Washington Post editor Jim Brady wants to put an end to the "back alley environment" on the Internet. His feelings and those of some of his subordinates (in particular, Deborah Howell), have been injured in the past by comments that Brady felt were the kind of thing you'd find "carved on the wall of a public toilet stall."
The solution, Brady says, is to end Internet anonymity.
"People say things online they would never say when disagreeing with someone at the dinner table.
Brady has tried various solutions to maintain control of the comment threads at the Post. He's erased comments, closed accounts and banned IPs, but none of those methods was completely satisfactory.
Brady's solution? Adopt South Korea's "real-name Internet " policy and require positive ID before allowing people to comment online.
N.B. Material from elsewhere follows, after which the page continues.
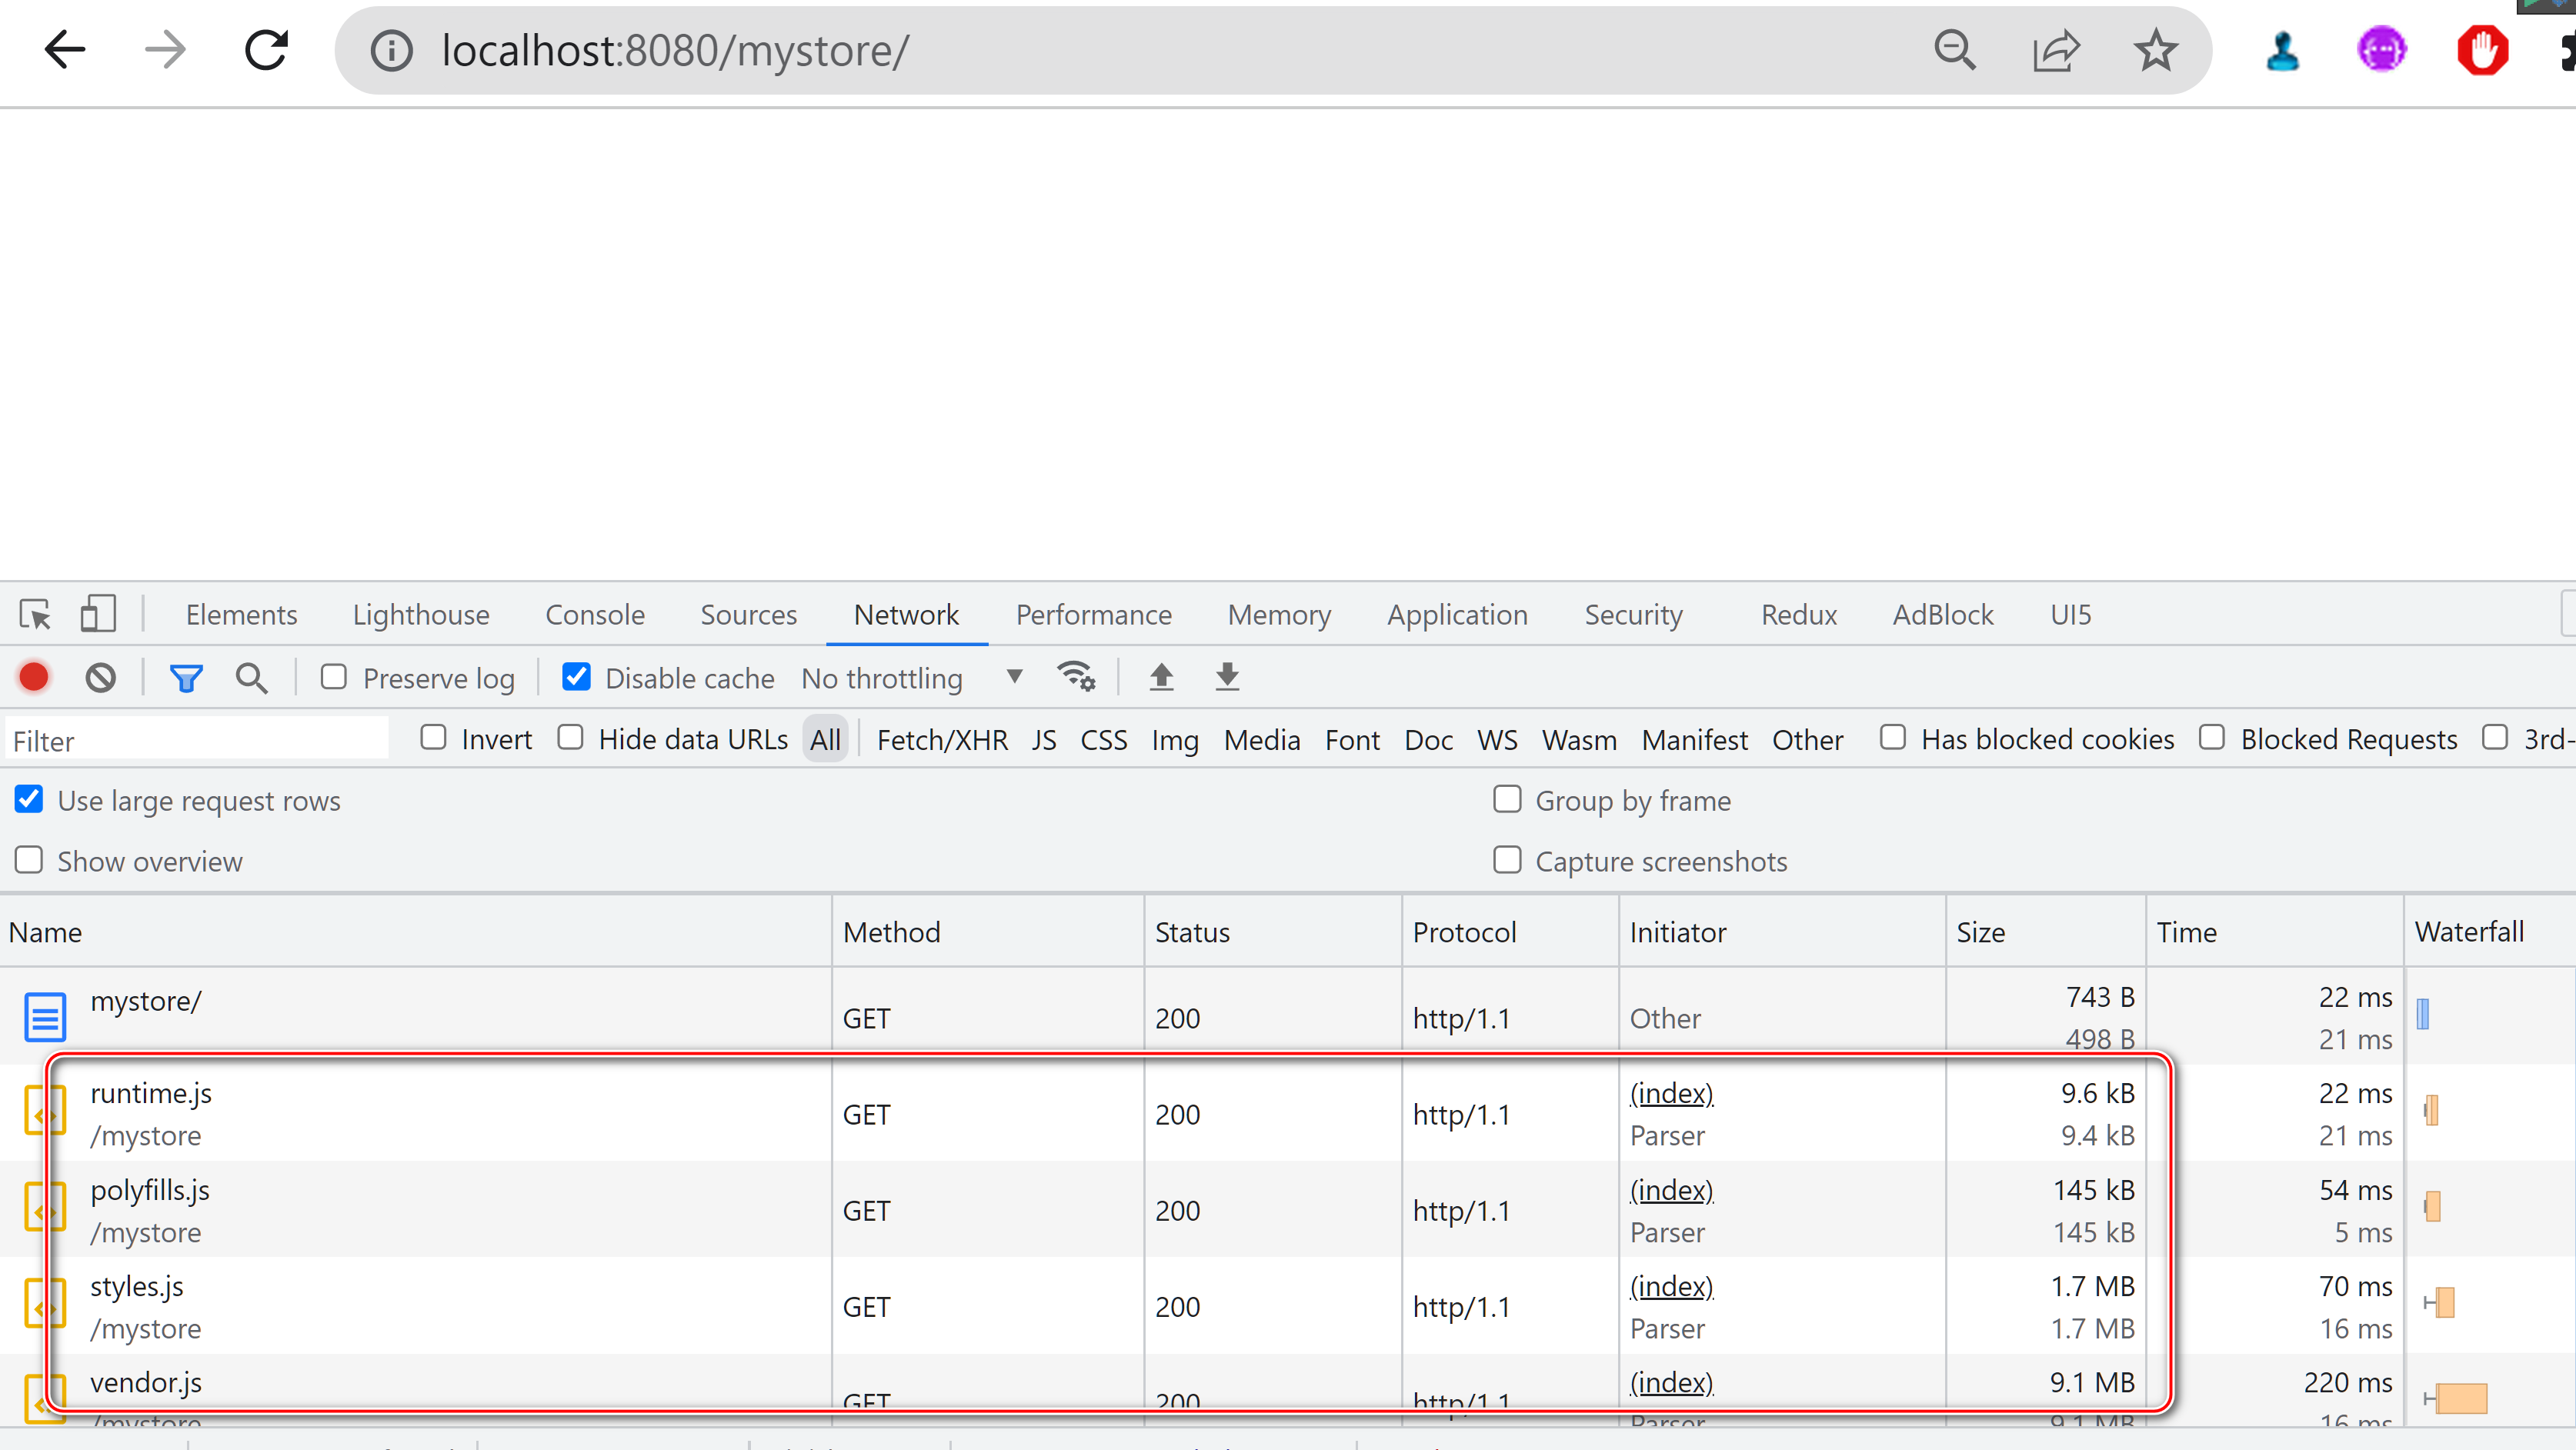Click the export HAR download arrow icon
This screenshot has width=2576, height=1450.
tap(1227, 677)
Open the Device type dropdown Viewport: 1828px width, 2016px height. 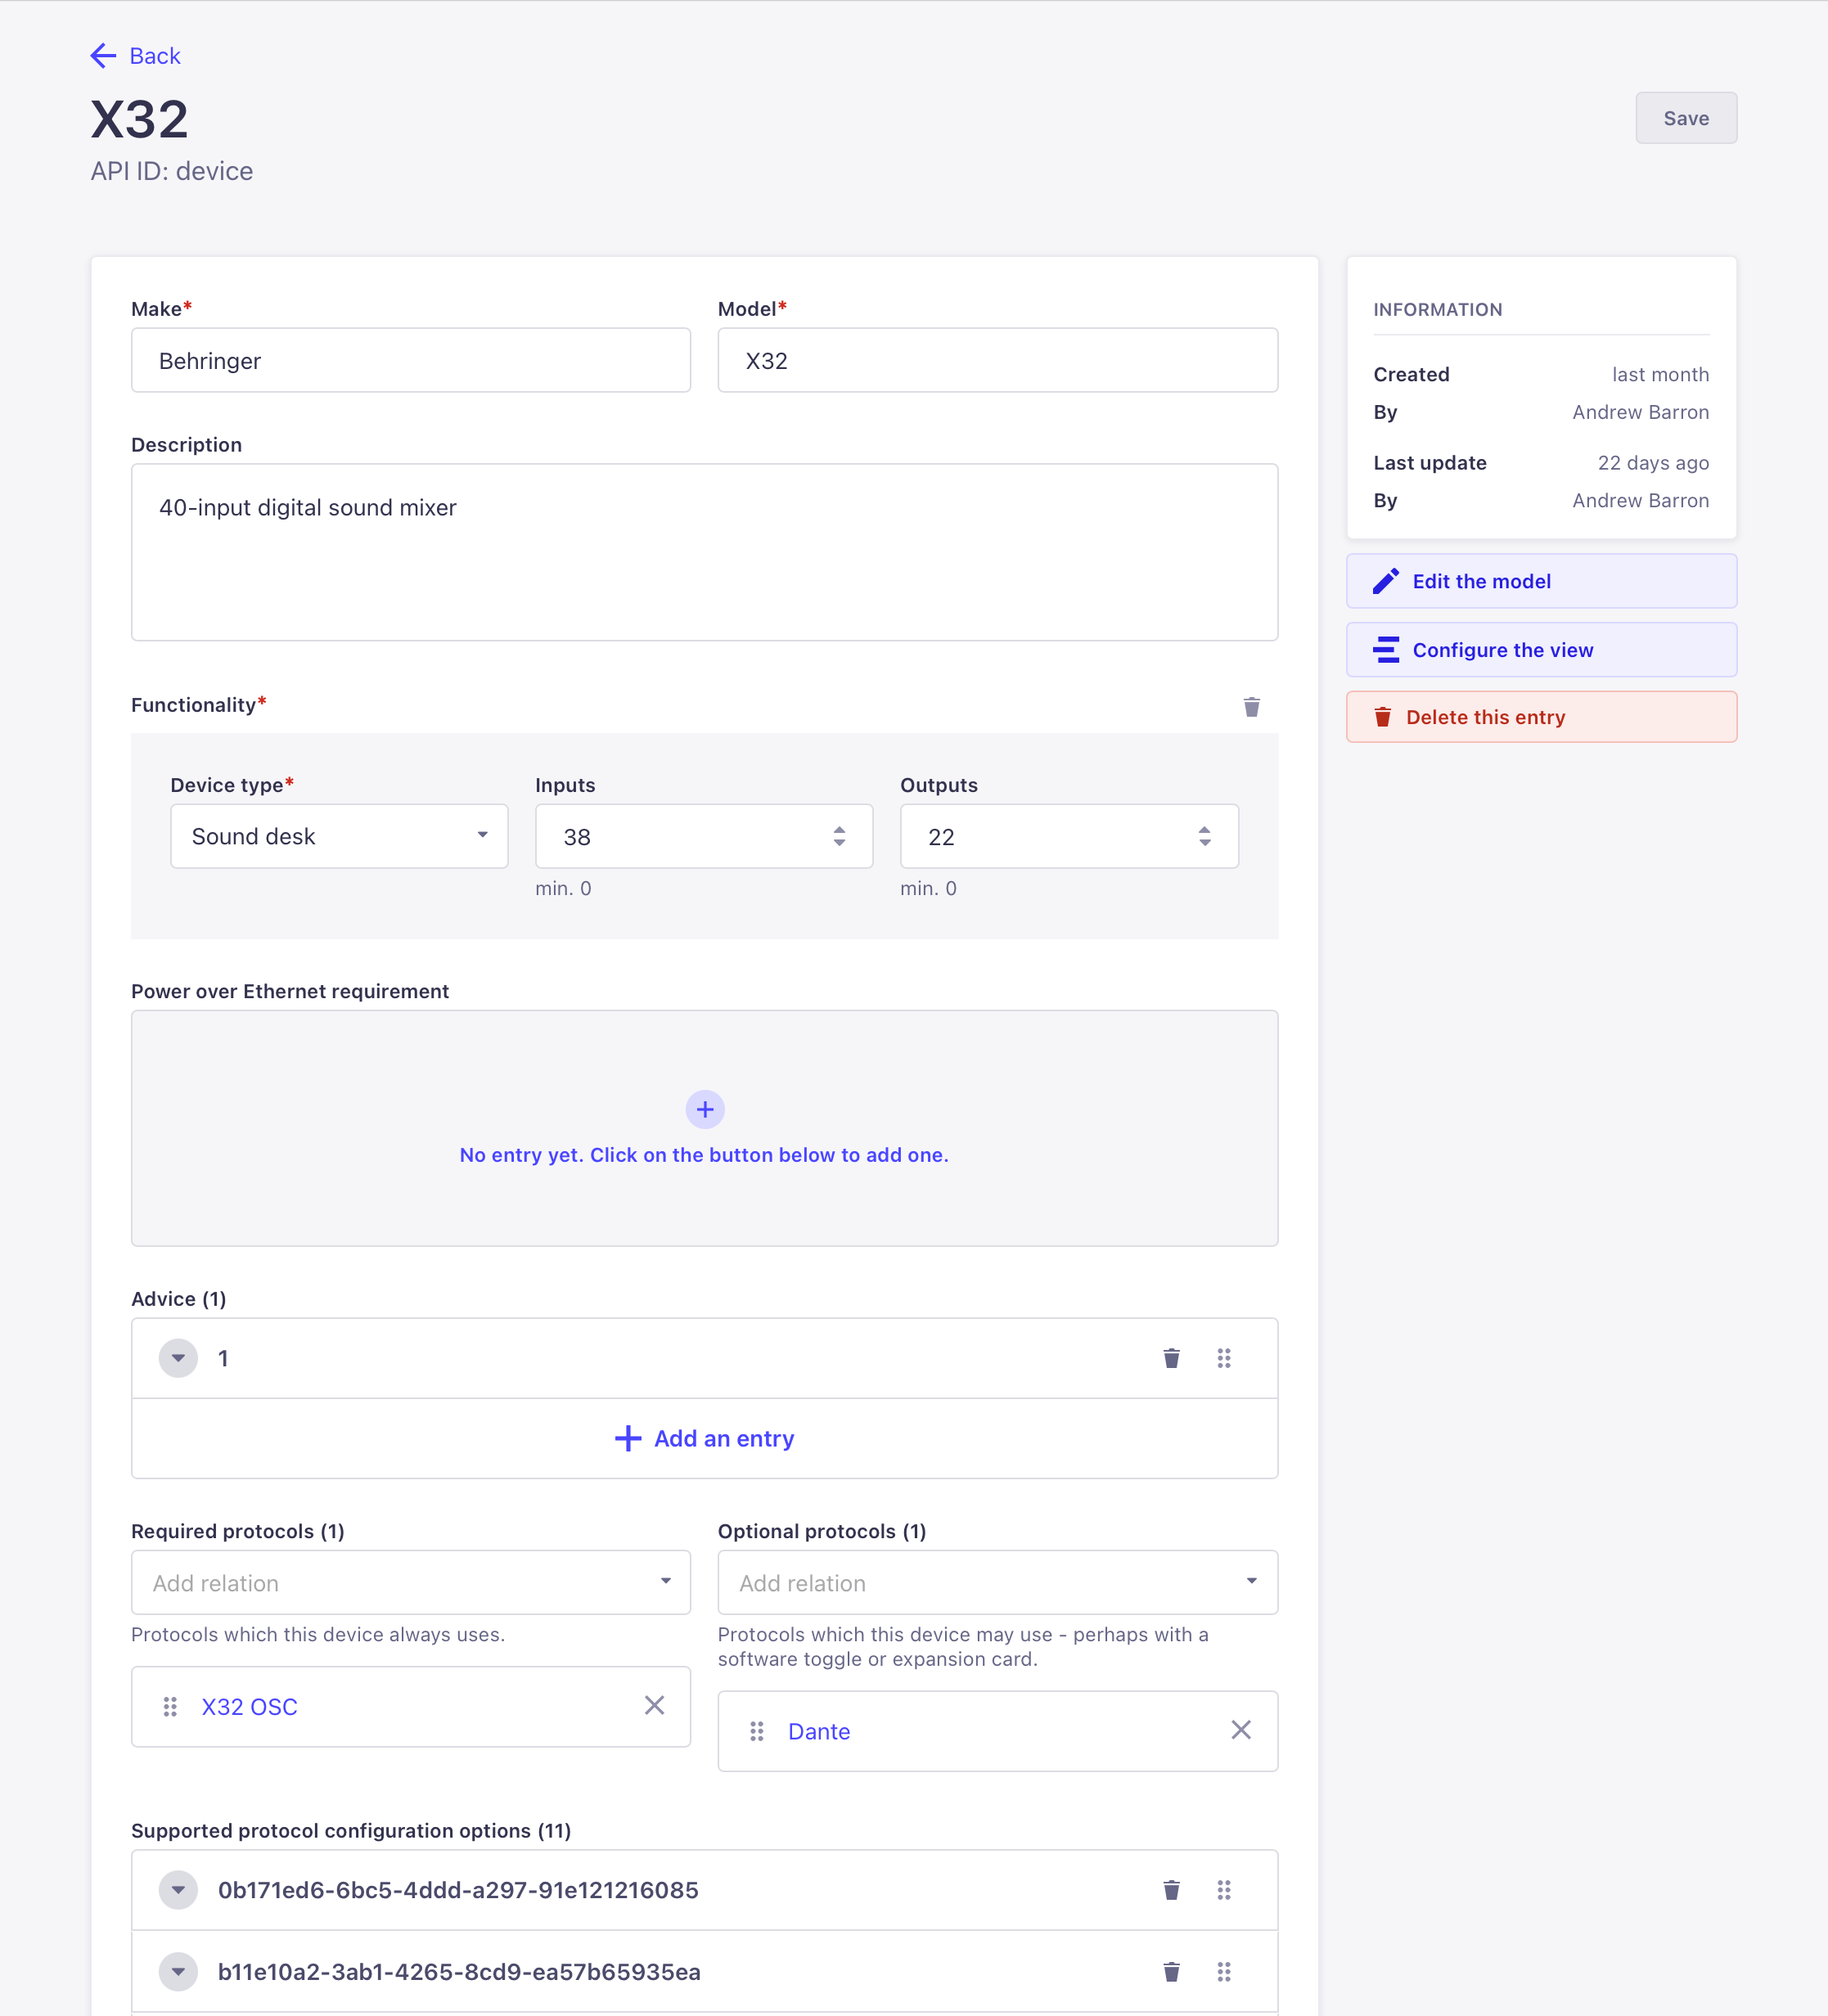[339, 836]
I don't know whether we do it with a credit card number, a driver's
license or passport, but I think making people responsible would raise
the level of discourse.
Mr. Brady's email address, just in case you're interested is:
executive.editor@washingtonpost.com
If you drop him a friendly line, you might remind him of a few anonymous publications of the past whose authors were later revealed:
"Common Sense" by Thomas Paine
"The Federalist Papers" by Hamilton, Madison and Jay
"A Modest Enquiry into the Nature and Necessity of a Paper-Currency" by Benjamin Franklin
Paine put it this way when confronting the issue of publishing anonymously:
Who the author of this publication is, is totally unecessary to the public itself, as the object of attention is the docrine itself, not the man. Yet it may not be unecessary to say, that he unconnected with any party,and under no sort of influence public or private, but the influence of reason and principle.